The theories didn't stay destroyed. Today, the "collective thing" — transit, rail and otherwise — is growing anew, to fashionable acclaim, while the "free and solitary" motorist is a villain of the age.
Even so, "transit is in trouble," according to academic transit advocates who wrote an intriguing Washington Post commentary reprinted on these pages March 22. David King, Michael Manville and Michael Smart confronted a reality that transit advocates often seem eager to deny. It's the reality that the automobile remains what it was in Chesterton's time, a liberating form of transportation against which transit is hard-pressed to compete.
King and company sought to derail predictable celebration among transit devotees over new statistics showing transit use at an all-time high.

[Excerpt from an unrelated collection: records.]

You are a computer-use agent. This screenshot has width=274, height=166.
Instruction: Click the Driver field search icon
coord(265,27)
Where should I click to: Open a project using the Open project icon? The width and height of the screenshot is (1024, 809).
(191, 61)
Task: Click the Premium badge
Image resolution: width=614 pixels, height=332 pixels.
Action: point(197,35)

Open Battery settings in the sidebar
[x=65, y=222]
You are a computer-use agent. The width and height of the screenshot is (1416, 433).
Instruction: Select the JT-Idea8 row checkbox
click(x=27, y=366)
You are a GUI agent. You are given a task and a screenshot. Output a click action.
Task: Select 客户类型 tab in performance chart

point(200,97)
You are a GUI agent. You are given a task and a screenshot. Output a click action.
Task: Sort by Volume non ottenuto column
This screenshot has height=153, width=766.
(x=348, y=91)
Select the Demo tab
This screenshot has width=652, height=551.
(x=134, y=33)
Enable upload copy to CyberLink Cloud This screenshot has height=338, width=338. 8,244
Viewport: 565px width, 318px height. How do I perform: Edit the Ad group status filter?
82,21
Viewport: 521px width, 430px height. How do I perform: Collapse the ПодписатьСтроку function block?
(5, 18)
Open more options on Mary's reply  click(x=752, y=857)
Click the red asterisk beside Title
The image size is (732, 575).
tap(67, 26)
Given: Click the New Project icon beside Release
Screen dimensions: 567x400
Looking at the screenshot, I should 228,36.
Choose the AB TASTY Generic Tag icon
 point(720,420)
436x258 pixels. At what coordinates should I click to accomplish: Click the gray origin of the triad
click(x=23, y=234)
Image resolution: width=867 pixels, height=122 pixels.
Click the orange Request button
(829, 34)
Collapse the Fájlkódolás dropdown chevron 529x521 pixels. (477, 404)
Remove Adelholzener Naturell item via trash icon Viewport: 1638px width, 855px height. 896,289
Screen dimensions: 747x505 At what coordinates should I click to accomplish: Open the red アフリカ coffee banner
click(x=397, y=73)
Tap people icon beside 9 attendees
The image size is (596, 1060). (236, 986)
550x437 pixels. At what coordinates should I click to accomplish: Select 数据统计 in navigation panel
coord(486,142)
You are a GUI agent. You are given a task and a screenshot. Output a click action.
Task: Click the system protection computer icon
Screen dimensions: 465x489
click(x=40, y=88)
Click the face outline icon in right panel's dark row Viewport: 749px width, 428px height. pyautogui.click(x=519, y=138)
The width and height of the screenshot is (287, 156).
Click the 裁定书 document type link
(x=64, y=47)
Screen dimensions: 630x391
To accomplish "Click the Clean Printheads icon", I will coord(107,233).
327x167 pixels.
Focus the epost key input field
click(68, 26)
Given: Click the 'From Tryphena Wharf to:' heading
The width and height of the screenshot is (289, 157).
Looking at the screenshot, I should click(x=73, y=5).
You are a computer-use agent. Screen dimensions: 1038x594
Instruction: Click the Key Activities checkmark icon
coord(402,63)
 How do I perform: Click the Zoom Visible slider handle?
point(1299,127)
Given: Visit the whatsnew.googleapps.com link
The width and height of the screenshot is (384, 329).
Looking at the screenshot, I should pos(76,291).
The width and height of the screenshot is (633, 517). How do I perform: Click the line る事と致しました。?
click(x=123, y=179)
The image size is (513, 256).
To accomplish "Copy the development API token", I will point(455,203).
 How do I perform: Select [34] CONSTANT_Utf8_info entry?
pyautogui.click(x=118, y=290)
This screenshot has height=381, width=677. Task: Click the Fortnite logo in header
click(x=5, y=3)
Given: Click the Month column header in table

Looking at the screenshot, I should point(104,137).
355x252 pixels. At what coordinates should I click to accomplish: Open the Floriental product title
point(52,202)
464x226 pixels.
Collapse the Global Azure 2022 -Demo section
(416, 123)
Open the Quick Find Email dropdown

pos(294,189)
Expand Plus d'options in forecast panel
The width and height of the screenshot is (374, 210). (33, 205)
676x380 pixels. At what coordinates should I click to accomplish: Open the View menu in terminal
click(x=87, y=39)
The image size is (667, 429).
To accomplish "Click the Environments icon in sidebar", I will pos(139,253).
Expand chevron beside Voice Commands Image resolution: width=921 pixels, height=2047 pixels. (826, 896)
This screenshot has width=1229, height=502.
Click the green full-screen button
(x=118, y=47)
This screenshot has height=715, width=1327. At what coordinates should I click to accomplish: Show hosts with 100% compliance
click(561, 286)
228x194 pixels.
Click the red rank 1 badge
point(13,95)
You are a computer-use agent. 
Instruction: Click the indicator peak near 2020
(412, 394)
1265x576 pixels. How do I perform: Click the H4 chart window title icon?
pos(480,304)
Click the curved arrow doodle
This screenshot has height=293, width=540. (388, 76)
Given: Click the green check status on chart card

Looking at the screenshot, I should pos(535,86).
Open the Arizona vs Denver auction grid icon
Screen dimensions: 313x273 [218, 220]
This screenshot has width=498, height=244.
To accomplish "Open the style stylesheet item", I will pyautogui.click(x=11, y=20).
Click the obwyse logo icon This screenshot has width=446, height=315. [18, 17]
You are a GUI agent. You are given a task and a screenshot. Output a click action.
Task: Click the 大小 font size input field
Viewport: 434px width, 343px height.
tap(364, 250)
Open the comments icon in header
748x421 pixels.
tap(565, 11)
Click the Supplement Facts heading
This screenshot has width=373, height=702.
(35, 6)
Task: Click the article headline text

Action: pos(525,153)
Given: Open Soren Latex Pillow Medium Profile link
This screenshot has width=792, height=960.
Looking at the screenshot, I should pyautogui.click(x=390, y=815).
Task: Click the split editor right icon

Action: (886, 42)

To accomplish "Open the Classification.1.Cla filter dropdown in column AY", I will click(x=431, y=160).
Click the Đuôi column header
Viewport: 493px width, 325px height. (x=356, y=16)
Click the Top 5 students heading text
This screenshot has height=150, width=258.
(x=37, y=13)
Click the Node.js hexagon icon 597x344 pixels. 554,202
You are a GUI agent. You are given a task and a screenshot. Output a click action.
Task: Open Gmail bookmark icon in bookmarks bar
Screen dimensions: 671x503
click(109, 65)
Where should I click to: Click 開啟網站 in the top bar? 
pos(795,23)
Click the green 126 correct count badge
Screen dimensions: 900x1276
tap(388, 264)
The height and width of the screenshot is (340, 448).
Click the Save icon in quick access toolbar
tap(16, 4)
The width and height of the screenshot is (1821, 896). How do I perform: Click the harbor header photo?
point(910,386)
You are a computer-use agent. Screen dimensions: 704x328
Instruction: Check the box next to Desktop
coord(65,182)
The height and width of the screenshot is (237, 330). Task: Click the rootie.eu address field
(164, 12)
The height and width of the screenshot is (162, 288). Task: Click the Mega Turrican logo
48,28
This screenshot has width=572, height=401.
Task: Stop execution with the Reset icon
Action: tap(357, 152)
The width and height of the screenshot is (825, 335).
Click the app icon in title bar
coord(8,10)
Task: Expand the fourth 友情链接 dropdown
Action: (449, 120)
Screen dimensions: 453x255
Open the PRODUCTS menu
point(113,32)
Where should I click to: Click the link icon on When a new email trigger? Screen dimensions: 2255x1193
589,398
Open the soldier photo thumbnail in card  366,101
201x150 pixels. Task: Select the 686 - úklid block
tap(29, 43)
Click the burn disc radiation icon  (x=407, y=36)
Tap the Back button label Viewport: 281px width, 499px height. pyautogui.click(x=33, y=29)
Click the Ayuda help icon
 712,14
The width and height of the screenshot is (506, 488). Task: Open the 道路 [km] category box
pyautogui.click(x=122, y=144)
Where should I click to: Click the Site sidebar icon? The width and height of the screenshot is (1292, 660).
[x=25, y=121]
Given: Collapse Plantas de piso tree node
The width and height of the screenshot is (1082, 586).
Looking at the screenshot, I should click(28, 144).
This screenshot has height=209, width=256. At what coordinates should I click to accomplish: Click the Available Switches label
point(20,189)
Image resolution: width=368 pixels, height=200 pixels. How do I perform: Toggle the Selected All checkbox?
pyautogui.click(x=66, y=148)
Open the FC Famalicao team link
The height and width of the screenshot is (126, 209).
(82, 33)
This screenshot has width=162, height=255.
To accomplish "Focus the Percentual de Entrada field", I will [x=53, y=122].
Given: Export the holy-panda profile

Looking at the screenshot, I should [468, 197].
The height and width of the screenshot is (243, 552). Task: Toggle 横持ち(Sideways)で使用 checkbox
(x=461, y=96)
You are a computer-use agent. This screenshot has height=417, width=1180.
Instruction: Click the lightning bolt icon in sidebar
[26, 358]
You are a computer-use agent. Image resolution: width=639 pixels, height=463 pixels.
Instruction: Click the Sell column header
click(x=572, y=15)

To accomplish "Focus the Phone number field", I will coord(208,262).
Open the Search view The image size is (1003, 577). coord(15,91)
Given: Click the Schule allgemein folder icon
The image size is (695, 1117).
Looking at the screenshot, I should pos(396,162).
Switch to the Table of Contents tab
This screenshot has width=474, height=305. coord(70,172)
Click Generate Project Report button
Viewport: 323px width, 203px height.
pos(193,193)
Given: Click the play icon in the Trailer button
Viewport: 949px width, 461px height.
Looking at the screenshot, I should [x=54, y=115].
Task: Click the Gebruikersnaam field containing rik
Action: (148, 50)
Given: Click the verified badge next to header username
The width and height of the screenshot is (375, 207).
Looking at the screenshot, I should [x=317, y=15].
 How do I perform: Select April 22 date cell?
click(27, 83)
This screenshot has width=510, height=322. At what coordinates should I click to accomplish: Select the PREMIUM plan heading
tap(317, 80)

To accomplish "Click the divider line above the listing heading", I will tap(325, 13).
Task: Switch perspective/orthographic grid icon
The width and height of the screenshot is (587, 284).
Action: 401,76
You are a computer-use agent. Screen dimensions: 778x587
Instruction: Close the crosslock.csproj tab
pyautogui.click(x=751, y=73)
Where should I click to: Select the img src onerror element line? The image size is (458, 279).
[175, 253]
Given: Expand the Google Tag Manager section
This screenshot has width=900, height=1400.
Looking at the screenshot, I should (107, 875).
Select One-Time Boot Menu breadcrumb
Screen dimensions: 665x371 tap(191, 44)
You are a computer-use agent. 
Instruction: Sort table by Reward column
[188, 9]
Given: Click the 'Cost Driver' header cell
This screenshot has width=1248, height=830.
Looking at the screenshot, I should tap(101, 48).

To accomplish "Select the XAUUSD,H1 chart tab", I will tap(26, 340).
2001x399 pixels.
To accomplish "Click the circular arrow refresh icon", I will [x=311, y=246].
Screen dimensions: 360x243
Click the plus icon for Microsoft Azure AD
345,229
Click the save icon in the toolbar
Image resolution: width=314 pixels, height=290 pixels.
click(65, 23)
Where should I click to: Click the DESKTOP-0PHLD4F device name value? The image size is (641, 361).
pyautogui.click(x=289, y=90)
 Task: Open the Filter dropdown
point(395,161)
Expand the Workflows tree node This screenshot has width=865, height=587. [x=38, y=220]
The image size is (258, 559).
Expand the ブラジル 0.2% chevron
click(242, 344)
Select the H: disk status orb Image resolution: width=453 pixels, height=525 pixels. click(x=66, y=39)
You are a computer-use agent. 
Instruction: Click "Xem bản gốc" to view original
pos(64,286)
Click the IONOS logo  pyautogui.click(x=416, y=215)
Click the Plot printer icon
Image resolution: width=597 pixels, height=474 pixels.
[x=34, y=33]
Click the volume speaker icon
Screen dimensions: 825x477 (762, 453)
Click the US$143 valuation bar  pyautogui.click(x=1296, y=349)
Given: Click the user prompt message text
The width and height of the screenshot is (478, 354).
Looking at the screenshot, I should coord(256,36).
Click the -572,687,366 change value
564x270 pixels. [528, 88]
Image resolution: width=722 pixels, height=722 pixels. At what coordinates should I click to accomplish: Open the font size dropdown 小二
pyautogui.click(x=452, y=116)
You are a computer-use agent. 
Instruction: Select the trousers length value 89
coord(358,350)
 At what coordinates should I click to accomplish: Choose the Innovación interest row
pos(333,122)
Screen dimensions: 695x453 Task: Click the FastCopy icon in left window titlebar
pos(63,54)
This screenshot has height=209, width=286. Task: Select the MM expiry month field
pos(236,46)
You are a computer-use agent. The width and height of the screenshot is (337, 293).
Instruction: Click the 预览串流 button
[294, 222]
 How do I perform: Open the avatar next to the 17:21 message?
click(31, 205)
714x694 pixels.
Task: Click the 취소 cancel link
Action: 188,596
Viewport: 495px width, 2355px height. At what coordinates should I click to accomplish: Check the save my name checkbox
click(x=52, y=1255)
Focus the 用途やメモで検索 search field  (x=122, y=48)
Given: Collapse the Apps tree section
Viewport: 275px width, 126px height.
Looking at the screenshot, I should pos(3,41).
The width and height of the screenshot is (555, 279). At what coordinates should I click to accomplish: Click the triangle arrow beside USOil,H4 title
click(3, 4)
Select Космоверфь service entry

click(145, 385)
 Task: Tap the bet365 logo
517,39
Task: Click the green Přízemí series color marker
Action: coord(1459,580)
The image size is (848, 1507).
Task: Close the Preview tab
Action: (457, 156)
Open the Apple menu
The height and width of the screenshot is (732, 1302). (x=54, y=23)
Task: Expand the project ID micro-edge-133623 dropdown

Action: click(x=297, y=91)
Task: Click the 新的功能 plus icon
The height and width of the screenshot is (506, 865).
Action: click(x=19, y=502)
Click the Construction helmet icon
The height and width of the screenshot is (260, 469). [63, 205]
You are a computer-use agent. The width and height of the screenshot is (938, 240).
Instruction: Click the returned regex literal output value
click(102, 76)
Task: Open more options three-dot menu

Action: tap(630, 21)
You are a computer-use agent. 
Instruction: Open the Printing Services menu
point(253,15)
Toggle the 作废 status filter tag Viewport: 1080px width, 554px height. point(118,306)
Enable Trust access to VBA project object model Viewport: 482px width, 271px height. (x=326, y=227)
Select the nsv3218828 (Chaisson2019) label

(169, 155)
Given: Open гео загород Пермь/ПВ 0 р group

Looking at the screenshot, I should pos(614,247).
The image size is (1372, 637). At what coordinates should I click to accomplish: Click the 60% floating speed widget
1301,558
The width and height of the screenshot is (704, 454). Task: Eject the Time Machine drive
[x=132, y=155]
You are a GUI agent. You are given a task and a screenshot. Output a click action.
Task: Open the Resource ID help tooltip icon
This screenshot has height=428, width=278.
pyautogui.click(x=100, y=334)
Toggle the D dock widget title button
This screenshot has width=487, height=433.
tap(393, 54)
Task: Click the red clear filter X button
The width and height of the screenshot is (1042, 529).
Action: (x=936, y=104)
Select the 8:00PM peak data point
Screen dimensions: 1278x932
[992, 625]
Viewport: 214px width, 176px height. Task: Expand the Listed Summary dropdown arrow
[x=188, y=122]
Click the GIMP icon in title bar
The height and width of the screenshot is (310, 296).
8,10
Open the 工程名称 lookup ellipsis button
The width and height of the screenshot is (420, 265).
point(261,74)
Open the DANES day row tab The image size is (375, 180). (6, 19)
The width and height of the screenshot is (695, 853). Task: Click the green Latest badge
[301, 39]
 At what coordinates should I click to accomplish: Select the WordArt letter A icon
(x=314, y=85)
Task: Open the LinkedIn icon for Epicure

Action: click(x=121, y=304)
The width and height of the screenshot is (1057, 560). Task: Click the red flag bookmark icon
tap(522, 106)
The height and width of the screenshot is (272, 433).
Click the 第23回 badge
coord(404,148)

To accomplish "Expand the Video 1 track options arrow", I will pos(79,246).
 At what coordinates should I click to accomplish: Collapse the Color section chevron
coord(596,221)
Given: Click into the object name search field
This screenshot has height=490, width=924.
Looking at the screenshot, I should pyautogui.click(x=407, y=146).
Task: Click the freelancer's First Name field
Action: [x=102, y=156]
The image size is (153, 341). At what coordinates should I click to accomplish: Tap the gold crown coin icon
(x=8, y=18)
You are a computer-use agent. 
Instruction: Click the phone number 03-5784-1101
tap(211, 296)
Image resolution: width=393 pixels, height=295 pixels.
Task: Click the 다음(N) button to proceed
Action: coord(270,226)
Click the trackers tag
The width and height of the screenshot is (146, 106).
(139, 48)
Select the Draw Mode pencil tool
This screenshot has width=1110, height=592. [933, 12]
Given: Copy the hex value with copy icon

Adjusted for population and total travel, they demurred, transit use in fact is going nowhere and remains "a small and stagnant part of the transportation system."
The authors dismissed a widespread claim that we are seeing "a fundamental change in American travel behavior: a nation moving away from driving." Yet they long to see exactly that. They just think their fellow transit promoters need to recognize that achieving this vision will require them not just to build transit systems but to undermine the attractiveness of the car by raising the cost of driving, through higher fuel taxes, tolls for road use and more.
Eliminating all the "subsidies" they believe cars receive will be "hard work, politically," they concede.
That staggering understatement aside, the professors embraced an aggressive anti-auto agenda more forthrightly than most New Urbanists care to.